▶ 原文
题解 P5518 【[MtOI2019]幽灵乐团 / 莫比乌斯反演基础练习题】
灵乌路空
2020-11-15 07:45:42
更好的阅读体验:[我的 Blog](https://www.cnblogs.com/luckyblock/p/13975070.html)。
扯一句,题面里将露娜萨(Lunasa)误写成了 Lusana,不人气姐妹连名字都不配拥有(
## 简述
原题面:[Luogu](https://www.luogu.com.cn/problem/P5518)
>给定参数 $p$,有 $T$ 组数据,每次给定参数 $A,B,C$,求:
>$$\prod_{i=1}^{A}\prod_{j=1}^{B}\prod_{k=1}^{C}\left(\dfrac{\operatorname{lcm}(i,j)}{\gcd(i,k)}\right)^{f(type)}\pmod p$$
>其中 $f(type)$ 的取值如下:
>$$f(type) = \begin{cases}
1 &type = 0\\
i\times j\times k &type = 1\\
\gcd(i,j,k) &type = 2
\end{cases}$$
>$1\le A,B,C\le 10^5$,$10^7\le p\le 1.05\times 10^9$,$p\in \mathbb{P}$,$T=70$。
>2.5S,128MB。
## 分析
### 原式
先化下原式,原式等于:
$$\prod_{i=1}^{A}\prod_{j=1}^{B}\prod_{k=1}^{C}\left(\dfrac{i\times j }{\gcd(i,j)\times \gcd(i,k)}\right)^{f(type)}$$
发现每一项仅与两个变量有关,设:
$$\begin{aligned}
f_1(a,b,c) &= \prod_{i=1}^{a}\prod_{j=1}^{b}\prod_{k=1}^{c} i^{f(type)}\\
f_2(a,b,c) &= \prod_{i=1}^{a}\prod_{j=1}^{b}\prod_{k=1}^{c} \gcd(i,j)^{f(type)}
\end{aligned}$$
发现 $\prod$ 可以随意交换,则原式等价于:
$$\dfrac{f_1(a,b,c)\times f_1(b,a,c)}{f_2(a,b,c)\times f_2(a,c,b)}$$
考虑在 $type$ 取值不同时,如何快速求得 $f_1$ 与 $f_2$。
一共有 $6$ 个需要推导的式子,不妨就叫它们 $1\sim 6$ 面了(
---
### type = 0
$$\begin{aligned}
f_1(a,b,c) &= \prod_{i=1}^{a}\prod_{j=1}^{b}\prod_{k=1}^{c} i\\
f_2(a,b,c) &= \prod_{i=1}^{a}\prod_{j=1}^{b}\prod_{k=1}^{c} \gcd(i,j)
\end{aligned}$$
对于 1 面,显然有:
$$\prod_{i=1}^{a}\prod_{j=1}^{b}\prod_{k=1}^{c} i = \left(\prod_{i=1}^{a}i\right)^{b\times c}$$
预处理阶乘 + 快速幂即可,单次计算时间复杂度 $O(\log n)$。

▶ 存储数据
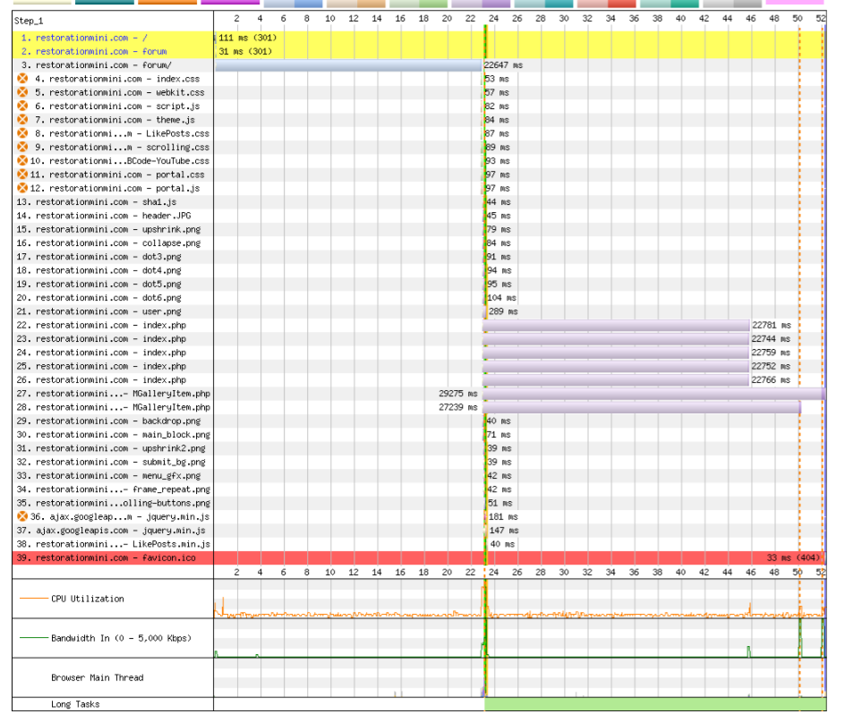This screenshot has height=714, width=845.
Task: Click the Step_1 header label
Action: coord(30,20)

▶ 必做任务
原文说题面把露娜萨(Lunasa)的名字误写成了什么? 以上数据另有出处,与原文无关。

▶ 练习结果
Lusana